La santé n'est pas une marchandise

Publié le par frontdegauche44-vignoble

PedroPar Pedro MAIA

Candidat PCF/FDG sur la 10ème circonscription

 

"Il faut arrêter de voir la santé comme un coût", ce mot d'ordre résume la situation de la santé publique en France et la vision que s'en font les libéraux, de Sarkozy à Le Pen, en passant par Bayrou, tous obnubilés par la réduction des déficits, n'ayant en tête qu'une appréciation comptable de notre système de santé.
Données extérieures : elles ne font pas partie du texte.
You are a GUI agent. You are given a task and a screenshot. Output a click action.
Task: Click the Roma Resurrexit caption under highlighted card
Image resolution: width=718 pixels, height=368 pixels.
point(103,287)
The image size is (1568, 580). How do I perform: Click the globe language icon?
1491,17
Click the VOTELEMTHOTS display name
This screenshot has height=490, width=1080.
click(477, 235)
Pourtant, au long de ces dernières années, la droite n'aura pas lésiné pour piétiner les principes fondateurs de l'assurance maladie, l'égalité d'accès aux soins, la qualité des soins, la solidarité dans son principe de financement. La droite en a fait un choix politique par des mesures, qui de fait, ont augmenté la part du budget de santé de tous les ménages à tel point que les actes médicaux, les soins et les médicaments non remboursés représentent un volume de 700 euros par habitant et par an : création des franchises médicales, déremboursement de médicaments, dépassement d'honoraires, majorations du forfait hospitalier... une somme importante qui oblige 9 millions de nos concitoyens au renoncement à se soigner. Quand des millions de nos concitoyennes et concitoyens ne peuvent se soigner, la société est malade. Il est du rôle de l'Etat de garantir l'accès à des soins de qualité pour toutes et tous, le Front de gauche et son programme "L'Humain d'abord" s'y engage en proposant de rétablir le remboursement intégral à 100% des dépenses de santé couvertes par la sécurité sociale et la création d'un véritable service public de la santé. Le financement de cette proposition exige des recettes fiscales supplémentaires, les 30 milliards d'euros d'exonérations de cotisations sociales patronales seront annulées et redéployées vers les caisses de notre sécu.